When have you been most satisfied with your work?
Hmmm. Well, I dunno. I have issues with feeling satisfied. I was at a party recently when this hot little mama came up to me and said she heard me read my poems last year at a show and she really liked them. A spaced-out moment later, she told me I had really big tits and she would kinda like to touch them which she immediately did and ran off giggling. Basically the same thing… satisfaction with my own work is awkward and fleeting yet still kinda tingly.
Any feelings towards baseball?
I love baseball for almost purely nostalgic reasons. It’s best listened to over the radio with a cold beer or a night game but you must eat everything in sight, don’t forget the Cracker Jacks. Also, one could argue whether or not the Cardinals are the best, but the Cubs suck. That is a well-known fact.
What is your biggest pet peeve with writers, trends, publishing, etc. today?

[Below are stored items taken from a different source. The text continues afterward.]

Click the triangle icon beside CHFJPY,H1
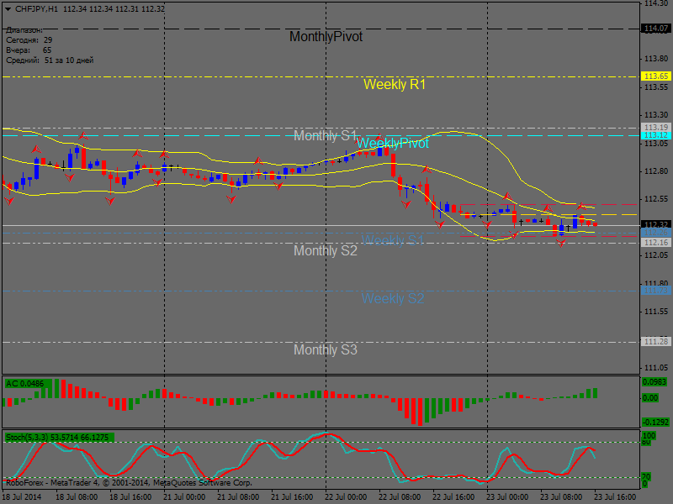This screenshot has width=673, height=504. tap(8, 8)
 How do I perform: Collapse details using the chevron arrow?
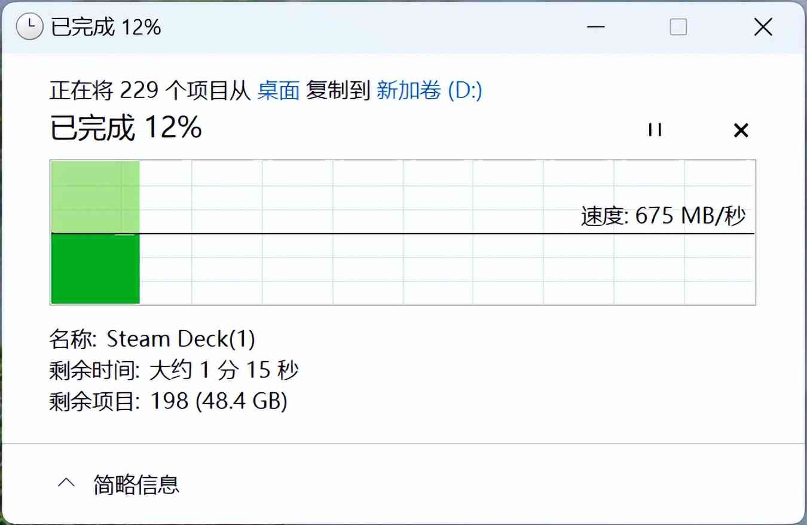pyautogui.click(x=66, y=483)
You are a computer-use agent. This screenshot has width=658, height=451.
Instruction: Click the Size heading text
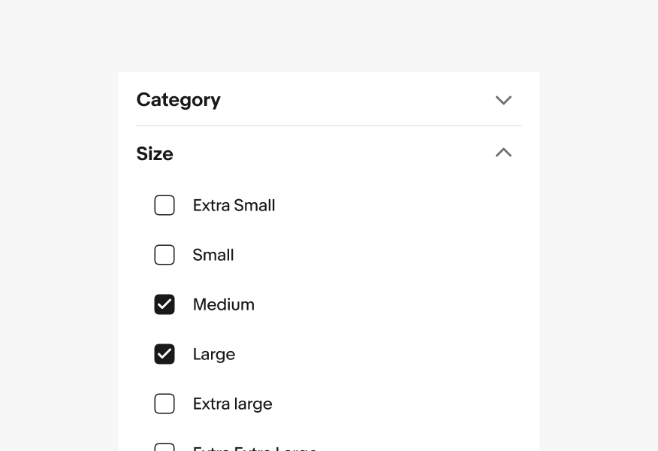pyautogui.click(x=155, y=153)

My biggest pet peeve is without a doubt the ego on some of these writers. I understand that you need to believe in and be invested in your own work whether it’s your own writing or other publishing projects etc. I am guilty of getting busy and wrapped up in my own stuff, thoughtlessly neglecting what I feel is absolutely necessary for literature to thrive—to recognize and lift up other writers and writing. But to set about drawing imaginary lines in the sand, consciously undermining your fellow writers and ultimately limiting yourself as well, well that’s just ridiculous. I see it happen over and over again and some even make it work for them somehow. Still, I wonder… what kind of miserable fuck does one have to be to consider that a success.

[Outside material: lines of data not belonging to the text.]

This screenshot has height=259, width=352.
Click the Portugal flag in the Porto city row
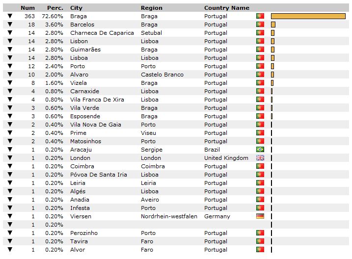click(260, 66)
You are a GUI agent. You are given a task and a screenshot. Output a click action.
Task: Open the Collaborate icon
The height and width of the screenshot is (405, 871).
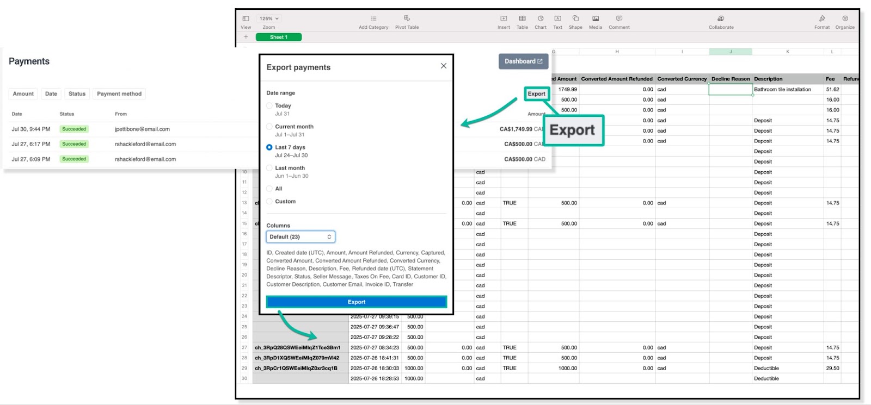point(721,18)
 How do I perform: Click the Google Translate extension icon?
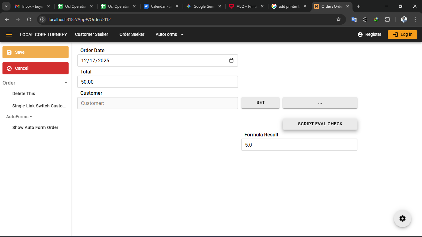tap(354, 19)
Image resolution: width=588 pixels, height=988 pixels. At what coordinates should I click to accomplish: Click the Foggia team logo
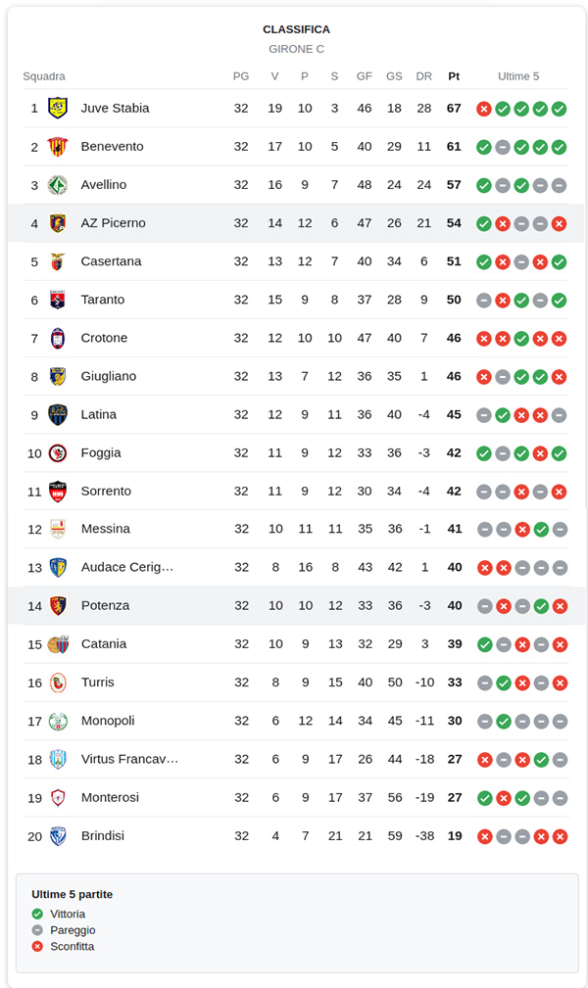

I’m bothered by the extent that marketing, projecting an image (false or not) and networking are at play in what people read. I suppose it’s the reality of a saturated market working on a lazy public. The upside is that you don’t need a publishing conglomerate behind you to create a platform. Smart people with important things to say need to figure this out. Some really dumb people have already stumbled onto it and are using it to make potato salad. #helpamerika
What are you working on right now?
I’m working on the biggest project and event I have taken on yet… “This Is Poetry.” It’s a four-year project to gather up some of the best poetry happening now and promote those writers and publishers doing it. Volume one of eight has just been completed and will be released on August 9th at a kick-ass event in Springfield, Illinois. Poets are coming in from all over to share their work and celebrate. We have great music and all kinds of fun stuff…comedy, drag queens, a PowerPoint presentation for punk mothers… good books, awesome books. I don’t know what else. It’s 3am and I’m delirious. The fact is, when these kind of creative people get in a room together, beautiful things happen. Sometimes frightening yet somehow necessary things which I cannot be legally held responsible for just sayin.
Surprisingly, I’ve also been writing a lot. For now, it goes in one pile or another until I have time to do something with it. hahahahahaha
What are you reading right now?
Besides textbooks and PR copy?…
Well, I’ve read my own manuscript about five bazillion times in the last couple of months… I would kind of just like to set it on fire. So very thankful for the most amazing work coming in for This Is Poetry which keeps me fairly busy but I’m also reading through the new issue of Red Fez and Justin Hyde’s An Elephant Hole from Interior Noise Press. Good stuff. Finished reading Bud Smith’s Everything Neon not long ago. I don’t know, he has this way of perfectly blending the fact of the matter into a dream sequence that is somehow realer than real.